The data and the holidays
EODY registered 85 deaths in the last 24 hours, bringing Greece’s coronavirus deaths since the beginning of the first epidemic to 2,406 in total. There were also 1,044 new coronavirus cases today, of which nine were identified at the country’s entry points.
The government has over the last few weeks sent mixed signals about the dates when lockdown measures may gradually be lifted with the initial projection being 7 December. That caused an outcry among members of the government’s scientific committee and the government backed off on any projections.
It now declares that everything will depend on the development of epidemiological data.
Deputy Minister for Civil Protection Nikos Hardalias said Christmas will be «different compared to previous years,» and noted that even home visits to friends and family are not allowed as long as the lockdown is in place.
Regarding the fact that the second wave of the epidemic has been much more intense in Thessaloniki and Northern Greece in general than in Attica he attributed that in part to a possibly more lax implementation of public health rules in those regions of the country, though he offered no indication of why that might be.
Meanwhile, COVID-19 vaccines will become available in Greece when the licensing process has been completed by the European Medicines Agency.

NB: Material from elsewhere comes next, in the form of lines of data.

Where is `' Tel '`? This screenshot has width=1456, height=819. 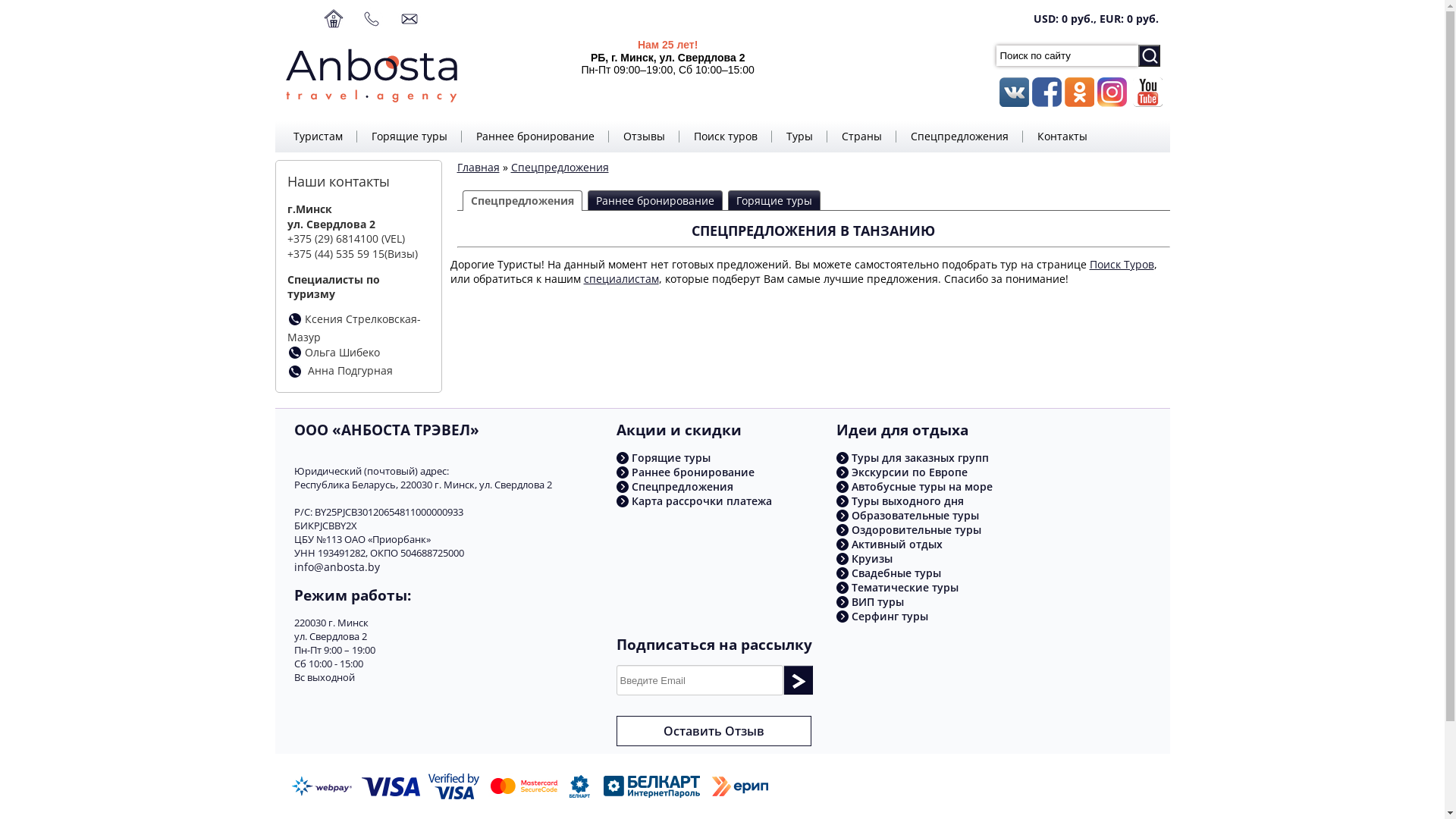
' Tel ' is located at coordinates (294, 371).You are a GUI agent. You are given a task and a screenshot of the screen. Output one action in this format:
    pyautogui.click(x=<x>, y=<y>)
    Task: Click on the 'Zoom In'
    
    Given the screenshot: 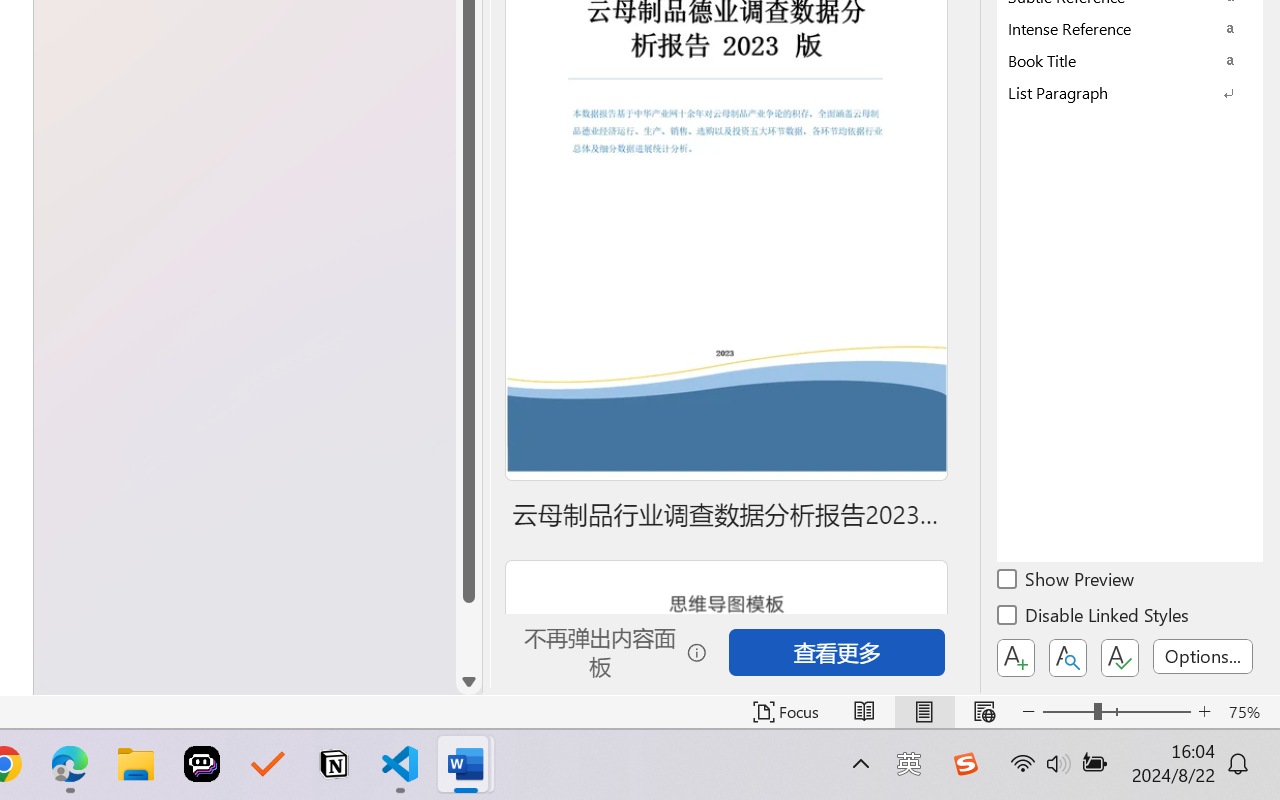 What is the action you would take?
    pyautogui.click(x=1204, y=711)
    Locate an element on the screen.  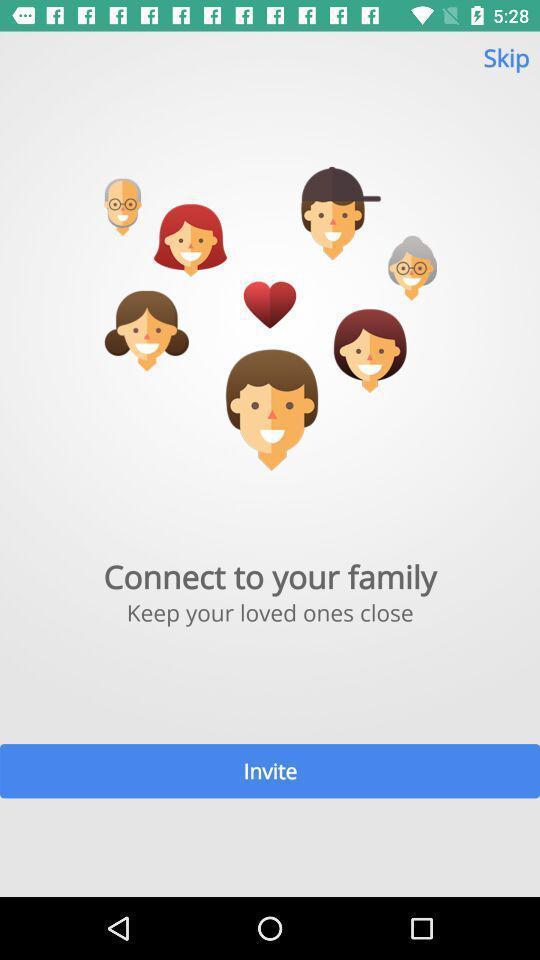
the skip at the top right corner is located at coordinates (505, 66).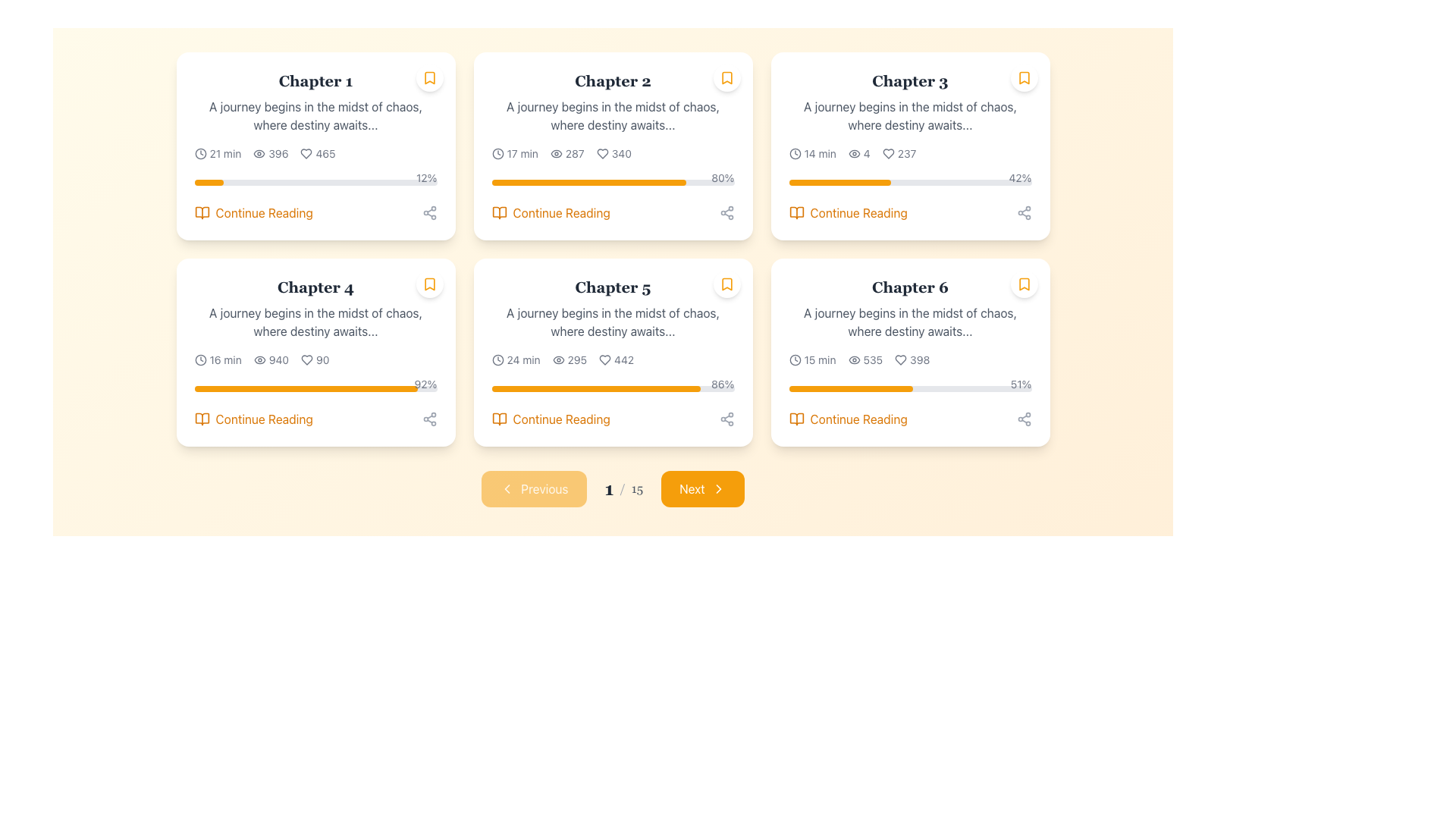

Vaccination against the coronavirus will not be obligatory, stressed the minister, and citizens will not be able to choose an alternative vaccine, he clarified.
Intensive testing
EODY registered 85 deaths in the last 24 hours – there have repeatedly been over 100 recently – and the death toll since the beginning of the epidemic is currently at 2,406.
EODY has so far performed 2,400,000 PCR tests and approximately 215,000 rapid diagnostic tests for the coronavirus,
The percentage of coronavirus infection is 9.19 percent nationwide and around 7.5 percent for Attica region.
All cases in Greece total 105,271 of which 4,888 have been linked to travel from abroad and 28,075 to already confirmed cases.